Retab launches developer-first document AI platform and raises $3.5M in pre-seed funding
Retab, a startup aiming to simplify document automation for developers, has launched its AI-powered platform following a $3.5 million pre-seed funding round. The San Francisco- and Paris-based company plans to use the funds to expand platform capabilities and scale operations, supporting demand from AI-first startups and innovation teams across logistics, healthcare and finance.
The funding round includes backing from VentureFriends, Kima Ventures, K5 Global, Eric Schmidt (via StemAI), Olivier Pomel (CEO, Datadog) and Florian Douetteau (CEO, Dataiku).
The company was founded by engineers who previously built internal tools for document-heavy workflows. Frustrated by unreliable AI pipelines and the lack of scalable solutions for extracting data from unstructured formats, they created Retab to solve the challenge.
“People k
eep building demos that look like magic, but break the moment you put them into production,” said Louis de Benoist, co-founder and CEO of Retab.
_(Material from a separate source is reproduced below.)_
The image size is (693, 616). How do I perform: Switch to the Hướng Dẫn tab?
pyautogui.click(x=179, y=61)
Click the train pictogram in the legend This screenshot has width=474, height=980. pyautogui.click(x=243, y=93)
“We lived that pain ourselves. Wiring up fragile pipelines just to extract a few fields from a PDF. We built Retab because it’s the developer-first platform we always wished we had.”
The platform enables developers to define the schema of data they want to extract, and then handles the full document automation lifecycle, from dataset labeling and evaluations to prompt engineering and model selection.
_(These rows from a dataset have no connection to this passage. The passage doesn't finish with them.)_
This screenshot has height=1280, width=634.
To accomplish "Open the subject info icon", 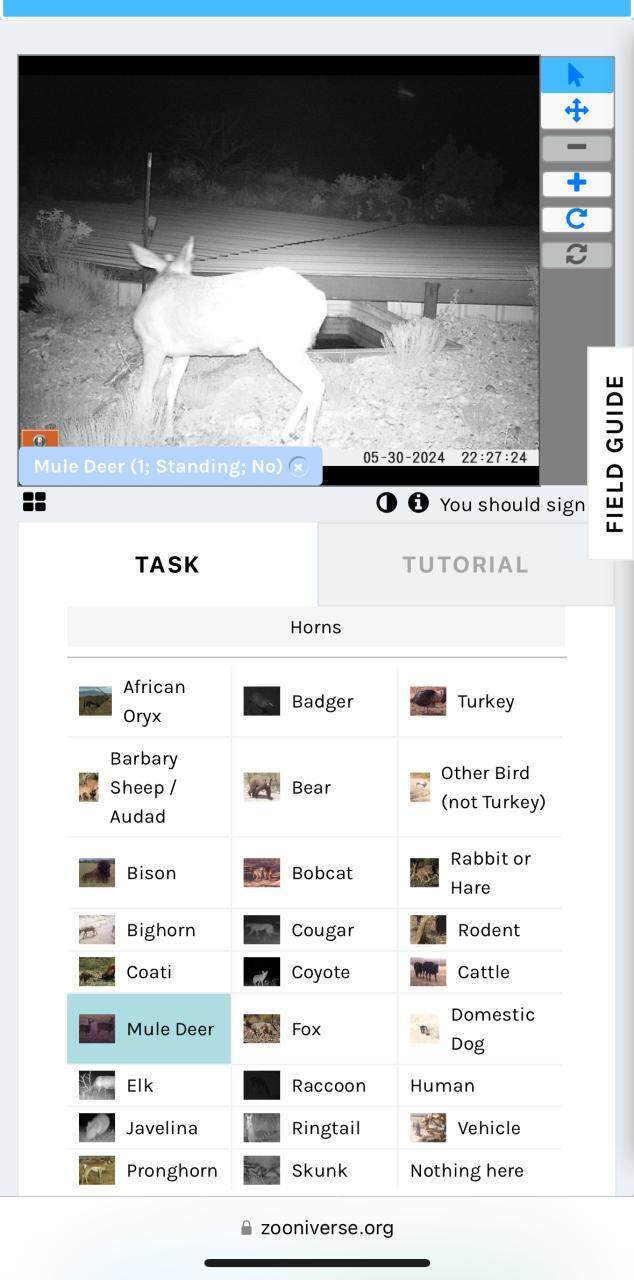I will click(418, 503).
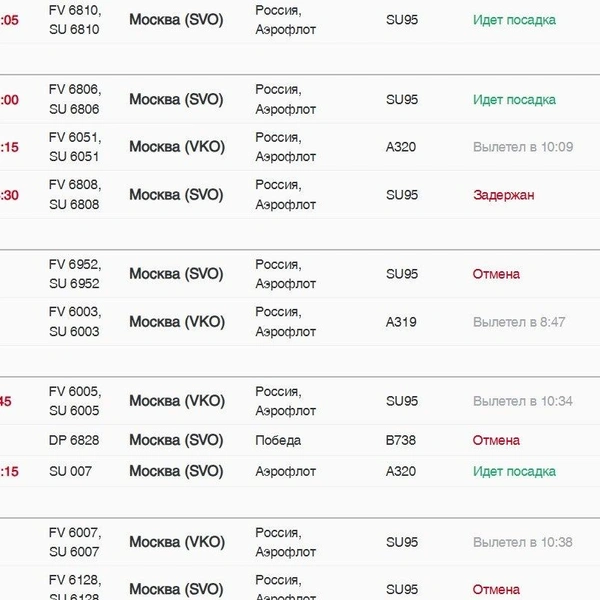Select Москва (VKO) for flight FV 6005

tap(177, 401)
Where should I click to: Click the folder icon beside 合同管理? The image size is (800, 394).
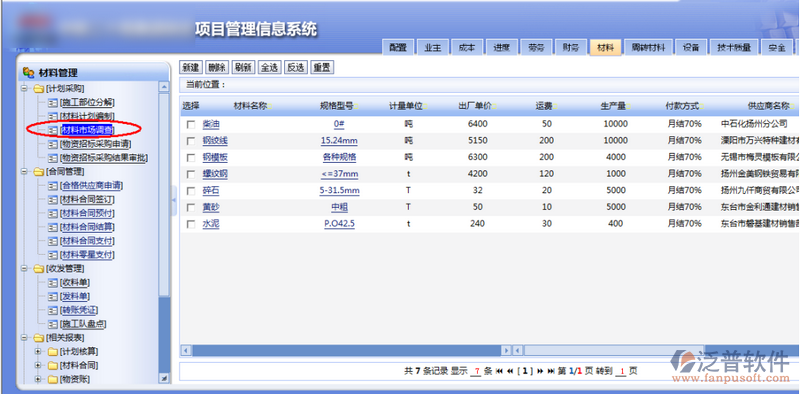click(x=38, y=171)
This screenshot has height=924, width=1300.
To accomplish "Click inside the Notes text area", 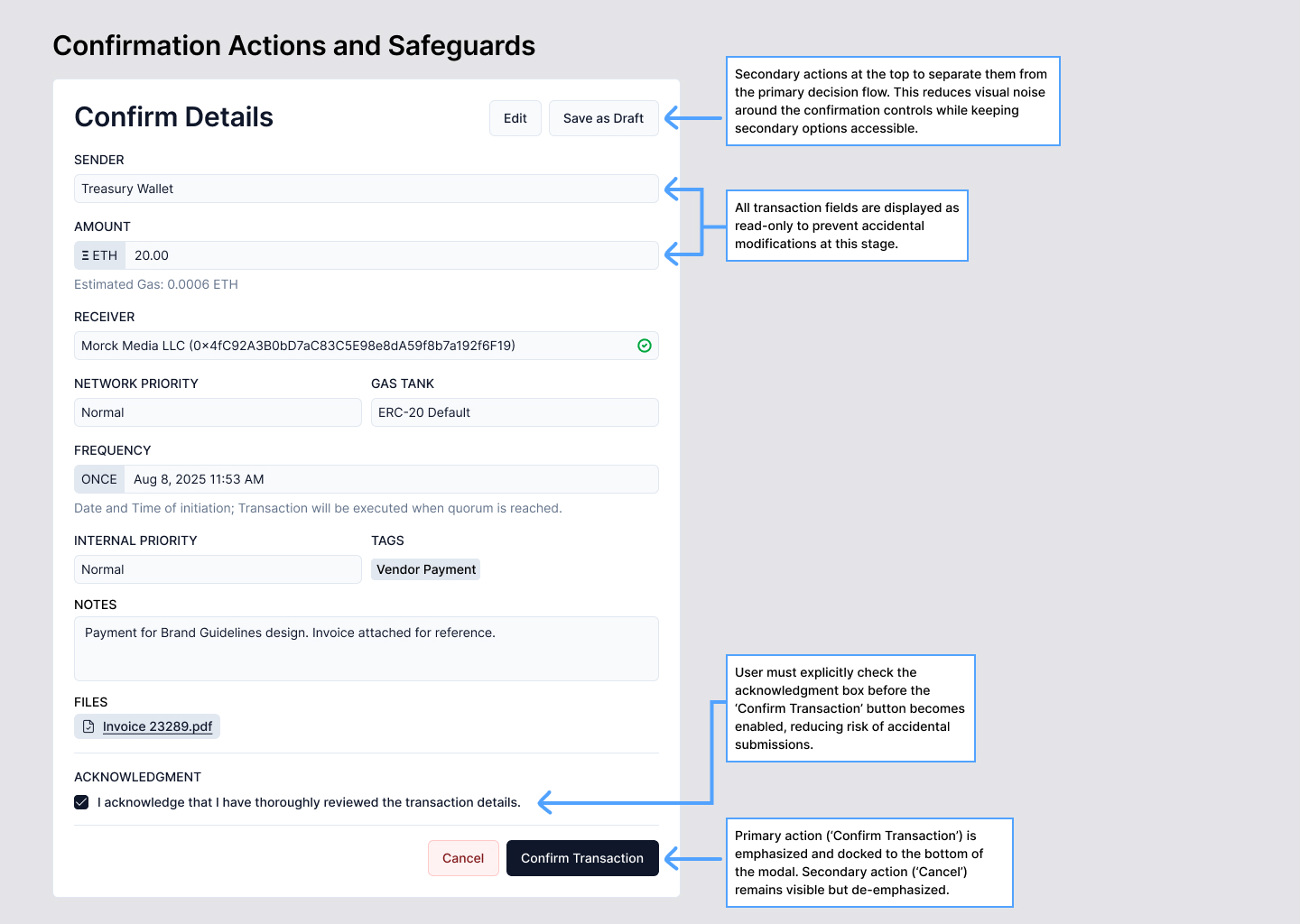I will coord(366,648).
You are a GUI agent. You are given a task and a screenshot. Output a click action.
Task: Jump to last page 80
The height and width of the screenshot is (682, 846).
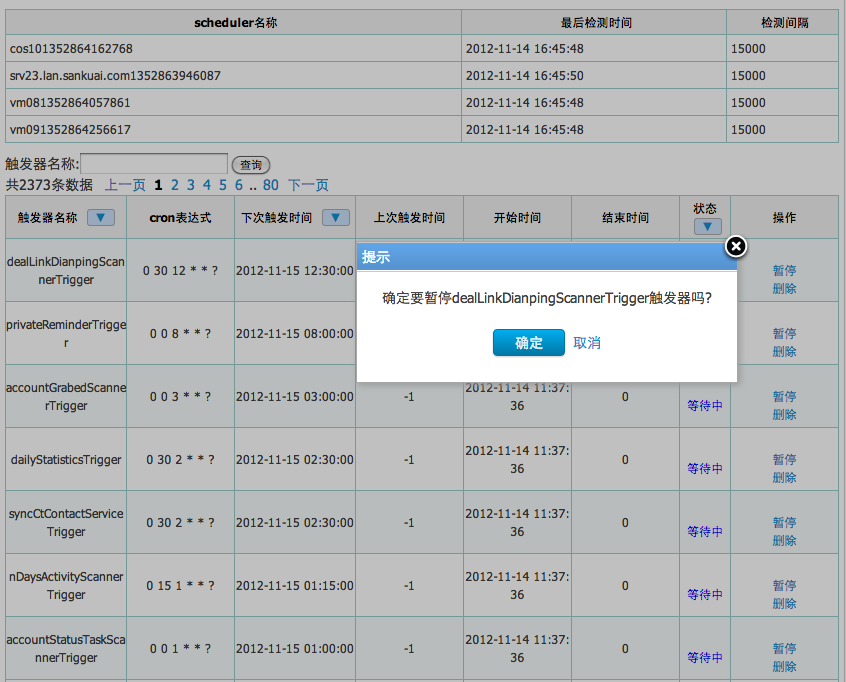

The startup is not another large language model, but rather an orchestration layer that enables large models from providers such as OpenAI, Google and Anthropic to be used more reliably in production environments.
The platform includes:
Self-optimizing schemas that refine instructions for maximum accuracy based on a user’s own documents before launch.
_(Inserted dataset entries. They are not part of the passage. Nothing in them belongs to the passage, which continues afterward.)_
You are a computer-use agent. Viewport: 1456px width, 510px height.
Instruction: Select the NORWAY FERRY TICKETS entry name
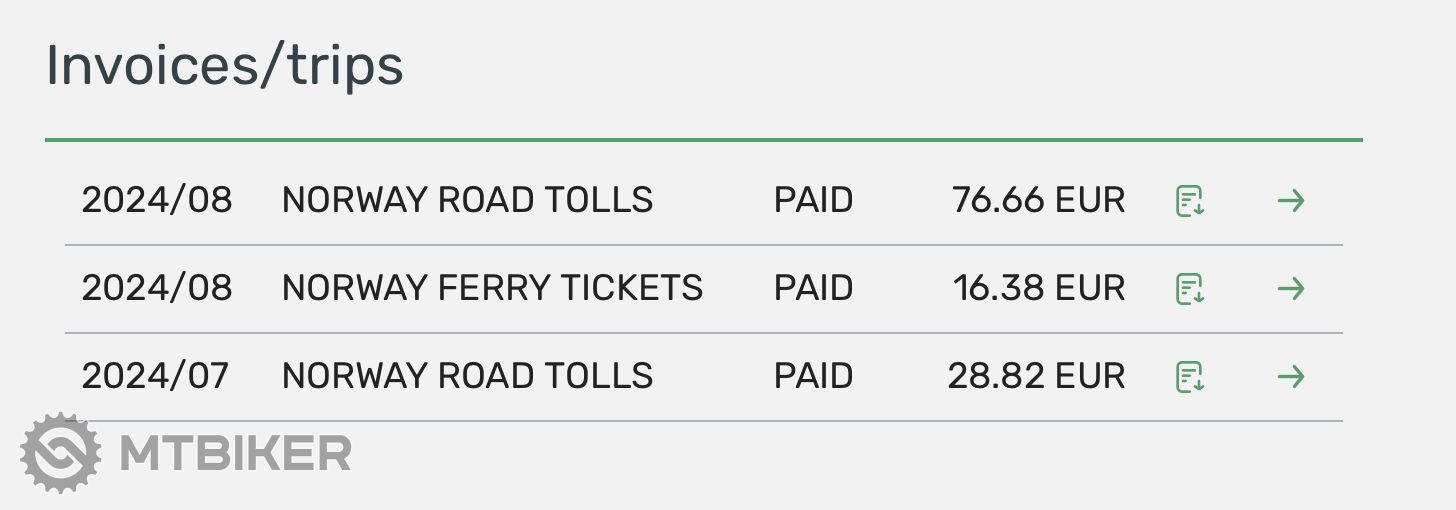(492, 288)
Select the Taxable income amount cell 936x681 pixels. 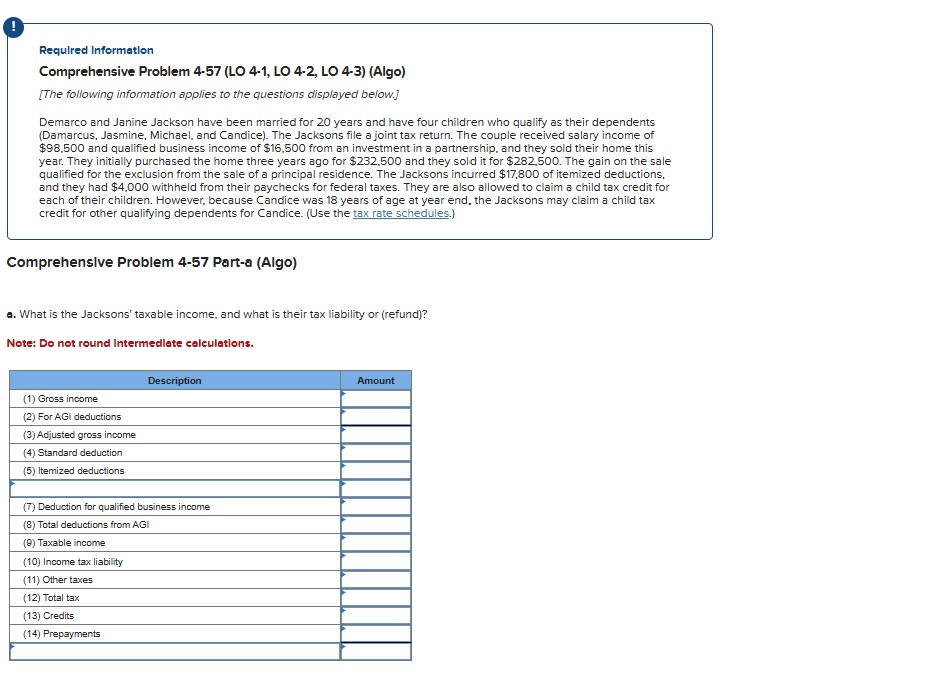(x=378, y=542)
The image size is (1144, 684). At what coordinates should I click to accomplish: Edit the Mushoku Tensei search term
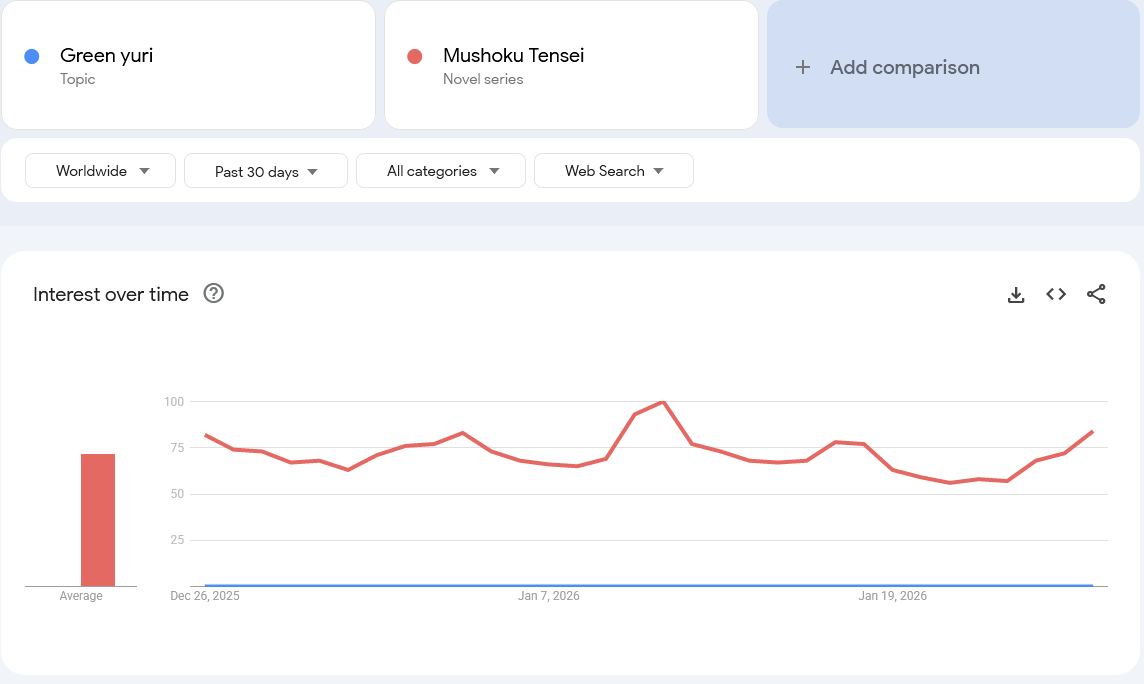513,56
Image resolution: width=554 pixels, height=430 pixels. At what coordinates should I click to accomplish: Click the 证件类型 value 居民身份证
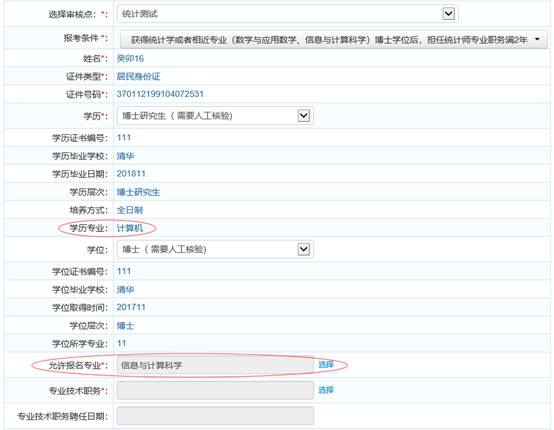[x=138, y=76]
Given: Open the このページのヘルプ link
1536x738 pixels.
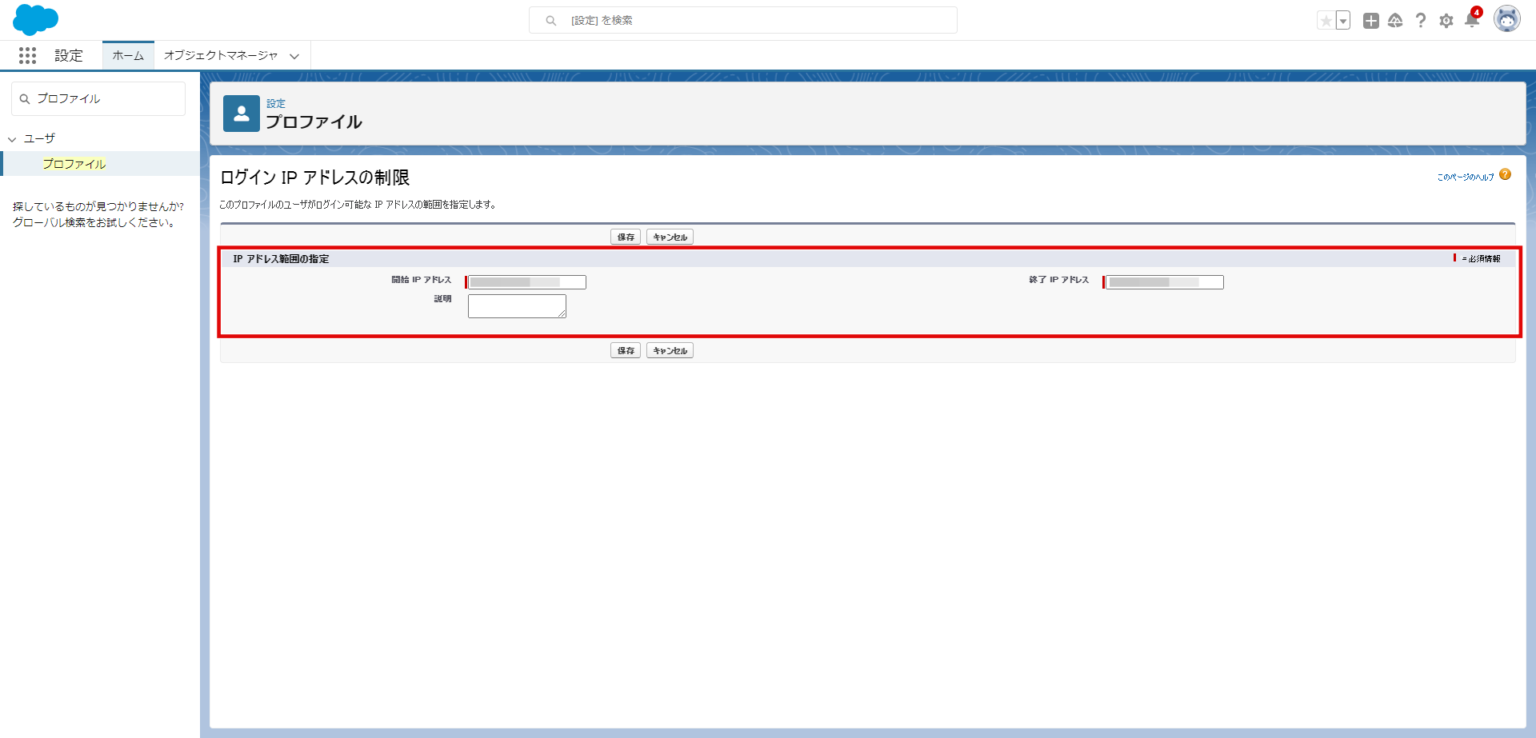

Intelligent model routing that benchmarks tasks and assigns them to the best-performing models based on cost, speed or precision.
Guided reasoning and k-LLM consensus to reduce risk by forcing step-by-step logic and using multiple models to flag uncertainty and strengthen reliability.
“Retab is the OS for reliably extracting structured data,” said de Benoist. “It wraps the best models in a layer of logic that actually makes them usable with error handling and structured outputs. That’s what devs need if they want to build production apps, not just prototypes.”
Early users include companies in logistics and financial services. A large trucking firm used the platform to identify the smallest and fastest model that met a 99% accuracy target, reducing costs significantly. A financial firm used it to extract metrics and risk factors from long-form quarterly reports, cutting down work that previously required days of analyst time.
According to Douetteau, “The AI-fication of the economy depends on the capability to convert operations based on millions of documents into verified, structured data that autonomous systems can utilize. On a large scale, this process hinges on quality control, cost efficiency and rapid implementation. The team at Retab understands this thoroughly and is uniquely positioned to solve it for the thousands of AI first companies that are emerging.”
The company is now building integrations with platforms such as Zapier, Dify and n8n. It also plans to apply its extraction tools to web content and further expand its developer community.
The long-term goal is to become a middleware layer between unstructured data – such as contracts, reports and customs forms – and the AI agents that need to interpret them. With just ten employees and growing interest from developers, the startup is positioning itself as a core component in the next wave of AI infrastructure.